Timber Culture Act granted homesteaders and other entrants in certain states an additional 160 acres of land if they planted and cultivated at least 40 acres of trees within 10 years.

1877

Desert Land Act. This act intended to promote agriculture in drier regions such as eastern Washington by offering cheap land for those able to irrigate and cultivate a portion of the claim. Eligible claimants could pay $0.25 an acre for up to 640 acres of non-timbered, non-mineral land not producing grass provided they could prove within three years that at least one-eighth of the acreage had been reclaimed.
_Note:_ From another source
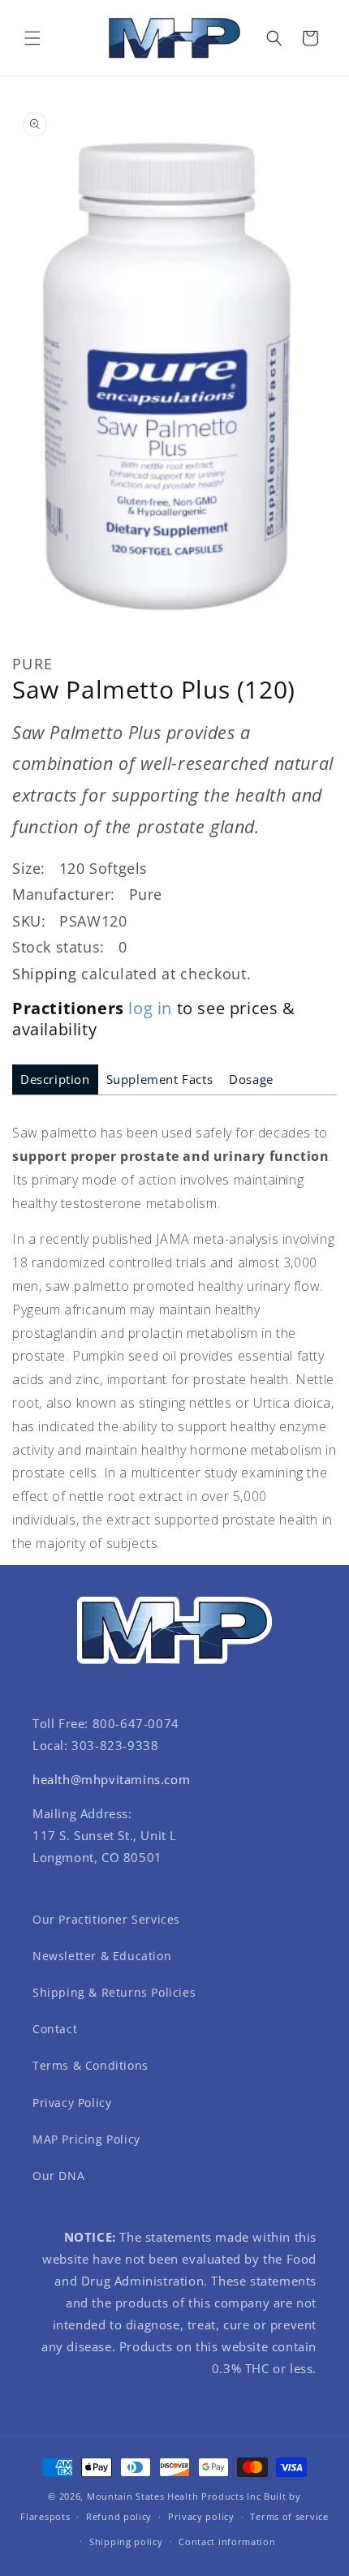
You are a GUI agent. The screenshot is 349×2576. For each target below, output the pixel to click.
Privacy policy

After fulfilling these terms, the claimant paid $1.00 more per acre and the title was theirs.

1887

Passage of the Dawes Act opens thousands of acres of Native American reservations to settlement and homestead claims.

1889

Washington admitted as a state.

1890

Washington Agricultural College, later Washington State University founded under the provisions of the 1862 Morrill Act, which provided land grants to colleges offering instruction in agriculture and the mechanic arts.

1896

John Rankin Rogers elected governor of Washington on the Populist ticket.

1897

President Grover Cleveland in the last days of his term establishes the Olympic Forest Reserve, withdrawing 1.5 million acres of public land on the Olympic Peninsula.

1906

Forest Homestead Act re-opened portions of national forests to homesteading.

1909

Expanded Homestead Act, expanded claims to public land in some states to 640 acres.

1909

President Theodore Roosevelt designates a large portion of the Olympic Forest Reserve a National Monument.

1938

President Franklin Roosevelt establishes Olympic National Park.

1953

Coastal strip added to Olympic National Park, displacing homesteaders established there.

1969

Last title granted in Washington under the terms of the Homestead Act.